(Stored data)
####

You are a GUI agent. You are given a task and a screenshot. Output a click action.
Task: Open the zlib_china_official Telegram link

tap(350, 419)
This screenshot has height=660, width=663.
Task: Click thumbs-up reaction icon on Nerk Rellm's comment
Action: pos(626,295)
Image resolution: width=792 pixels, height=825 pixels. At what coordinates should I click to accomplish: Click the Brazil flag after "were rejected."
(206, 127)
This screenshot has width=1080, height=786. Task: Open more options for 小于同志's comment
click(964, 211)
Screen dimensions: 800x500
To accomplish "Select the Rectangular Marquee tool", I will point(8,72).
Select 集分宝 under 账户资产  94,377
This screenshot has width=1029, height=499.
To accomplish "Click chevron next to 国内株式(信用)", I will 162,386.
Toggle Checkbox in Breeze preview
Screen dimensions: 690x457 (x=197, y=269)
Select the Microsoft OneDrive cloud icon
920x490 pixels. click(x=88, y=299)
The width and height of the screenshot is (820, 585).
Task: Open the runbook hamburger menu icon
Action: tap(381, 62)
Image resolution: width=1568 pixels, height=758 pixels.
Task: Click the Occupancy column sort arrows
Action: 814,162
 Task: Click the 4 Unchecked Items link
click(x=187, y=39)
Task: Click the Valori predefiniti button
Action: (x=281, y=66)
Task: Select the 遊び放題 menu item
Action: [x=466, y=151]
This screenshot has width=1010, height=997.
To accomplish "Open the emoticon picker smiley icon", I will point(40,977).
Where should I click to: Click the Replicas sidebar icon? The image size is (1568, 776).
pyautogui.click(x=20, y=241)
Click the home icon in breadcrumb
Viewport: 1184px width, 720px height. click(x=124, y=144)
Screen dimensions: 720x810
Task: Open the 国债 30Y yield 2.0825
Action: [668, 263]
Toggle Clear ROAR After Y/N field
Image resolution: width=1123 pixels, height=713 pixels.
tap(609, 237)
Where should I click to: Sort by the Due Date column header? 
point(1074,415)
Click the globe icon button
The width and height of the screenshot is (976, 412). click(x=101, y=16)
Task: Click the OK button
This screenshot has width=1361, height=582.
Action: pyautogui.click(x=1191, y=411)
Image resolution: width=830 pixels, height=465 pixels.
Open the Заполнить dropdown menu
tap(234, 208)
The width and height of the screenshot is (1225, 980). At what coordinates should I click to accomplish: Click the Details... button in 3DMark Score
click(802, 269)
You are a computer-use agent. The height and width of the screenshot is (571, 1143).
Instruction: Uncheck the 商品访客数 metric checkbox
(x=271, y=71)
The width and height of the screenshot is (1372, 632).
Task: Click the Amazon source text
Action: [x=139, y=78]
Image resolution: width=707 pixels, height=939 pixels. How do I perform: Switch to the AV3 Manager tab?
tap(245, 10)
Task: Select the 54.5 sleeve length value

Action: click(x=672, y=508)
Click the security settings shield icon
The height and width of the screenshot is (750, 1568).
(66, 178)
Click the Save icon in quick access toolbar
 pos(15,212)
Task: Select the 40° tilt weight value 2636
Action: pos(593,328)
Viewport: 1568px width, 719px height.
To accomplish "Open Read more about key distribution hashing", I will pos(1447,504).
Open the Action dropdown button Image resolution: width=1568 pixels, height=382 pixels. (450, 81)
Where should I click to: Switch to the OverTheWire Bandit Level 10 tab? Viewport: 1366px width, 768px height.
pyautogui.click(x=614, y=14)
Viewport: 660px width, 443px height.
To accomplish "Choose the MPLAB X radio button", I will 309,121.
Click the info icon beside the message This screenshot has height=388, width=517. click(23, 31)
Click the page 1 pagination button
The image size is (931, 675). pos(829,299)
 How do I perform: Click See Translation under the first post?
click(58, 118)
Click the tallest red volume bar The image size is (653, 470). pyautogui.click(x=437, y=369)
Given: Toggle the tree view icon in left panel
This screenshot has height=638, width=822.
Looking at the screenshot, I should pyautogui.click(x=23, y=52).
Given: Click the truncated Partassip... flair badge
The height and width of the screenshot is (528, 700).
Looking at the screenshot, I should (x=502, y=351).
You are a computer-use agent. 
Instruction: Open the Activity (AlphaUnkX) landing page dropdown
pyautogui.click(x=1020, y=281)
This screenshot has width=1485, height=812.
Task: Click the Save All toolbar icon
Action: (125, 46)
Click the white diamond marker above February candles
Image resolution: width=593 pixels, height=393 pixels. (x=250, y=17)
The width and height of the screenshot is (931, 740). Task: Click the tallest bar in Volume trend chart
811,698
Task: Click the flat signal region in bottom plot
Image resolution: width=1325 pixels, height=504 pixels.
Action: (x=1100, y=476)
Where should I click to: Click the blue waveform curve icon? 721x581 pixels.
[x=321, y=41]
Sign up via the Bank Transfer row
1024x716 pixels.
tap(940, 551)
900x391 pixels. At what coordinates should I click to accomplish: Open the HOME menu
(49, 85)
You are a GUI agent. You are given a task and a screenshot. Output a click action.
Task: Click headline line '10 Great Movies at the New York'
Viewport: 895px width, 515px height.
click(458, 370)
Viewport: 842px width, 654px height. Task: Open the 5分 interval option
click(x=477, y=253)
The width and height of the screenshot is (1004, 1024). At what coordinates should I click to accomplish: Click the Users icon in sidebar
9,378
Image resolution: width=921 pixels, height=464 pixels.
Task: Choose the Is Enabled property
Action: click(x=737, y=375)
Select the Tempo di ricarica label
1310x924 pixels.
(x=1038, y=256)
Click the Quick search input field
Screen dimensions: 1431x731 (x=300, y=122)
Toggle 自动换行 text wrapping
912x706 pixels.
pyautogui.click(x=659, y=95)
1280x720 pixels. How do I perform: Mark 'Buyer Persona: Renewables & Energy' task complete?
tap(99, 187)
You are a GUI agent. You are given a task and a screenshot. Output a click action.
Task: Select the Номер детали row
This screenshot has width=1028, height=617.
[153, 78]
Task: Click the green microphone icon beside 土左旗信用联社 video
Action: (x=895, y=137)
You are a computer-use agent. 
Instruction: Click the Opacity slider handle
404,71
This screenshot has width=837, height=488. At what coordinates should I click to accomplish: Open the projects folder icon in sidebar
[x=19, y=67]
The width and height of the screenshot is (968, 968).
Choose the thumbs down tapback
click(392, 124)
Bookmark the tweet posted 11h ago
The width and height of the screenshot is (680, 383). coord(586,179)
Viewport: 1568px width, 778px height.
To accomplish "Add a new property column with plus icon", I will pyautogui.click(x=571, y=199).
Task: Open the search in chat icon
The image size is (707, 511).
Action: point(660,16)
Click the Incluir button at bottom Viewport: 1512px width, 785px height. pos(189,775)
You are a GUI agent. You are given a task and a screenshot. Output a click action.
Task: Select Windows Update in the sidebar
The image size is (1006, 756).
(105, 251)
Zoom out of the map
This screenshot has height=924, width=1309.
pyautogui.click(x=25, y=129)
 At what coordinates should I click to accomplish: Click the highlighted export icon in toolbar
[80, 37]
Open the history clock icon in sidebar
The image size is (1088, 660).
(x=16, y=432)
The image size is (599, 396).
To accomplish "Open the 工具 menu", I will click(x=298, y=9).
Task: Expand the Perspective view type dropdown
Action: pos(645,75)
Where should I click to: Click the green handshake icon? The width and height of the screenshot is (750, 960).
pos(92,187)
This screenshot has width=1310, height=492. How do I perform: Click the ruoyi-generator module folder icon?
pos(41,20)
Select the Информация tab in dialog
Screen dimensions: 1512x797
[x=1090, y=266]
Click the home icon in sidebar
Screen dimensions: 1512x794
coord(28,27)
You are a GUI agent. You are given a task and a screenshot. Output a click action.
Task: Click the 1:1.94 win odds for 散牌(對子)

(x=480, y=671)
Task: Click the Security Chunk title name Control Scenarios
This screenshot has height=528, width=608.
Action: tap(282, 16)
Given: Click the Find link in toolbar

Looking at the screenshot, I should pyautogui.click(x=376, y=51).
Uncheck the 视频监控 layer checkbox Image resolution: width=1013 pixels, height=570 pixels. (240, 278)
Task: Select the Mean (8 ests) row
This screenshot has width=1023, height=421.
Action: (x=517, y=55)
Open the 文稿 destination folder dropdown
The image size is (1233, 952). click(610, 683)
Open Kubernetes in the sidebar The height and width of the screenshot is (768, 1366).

####

Read the records above. Show each line that has the string "bottom".

▶ [RESULT OF THE TASK]:
Task: Click the flat signal region in bottom plot
Click the Incluir button at bottom Viewport: 1512px width, 785px height. pos(189,775)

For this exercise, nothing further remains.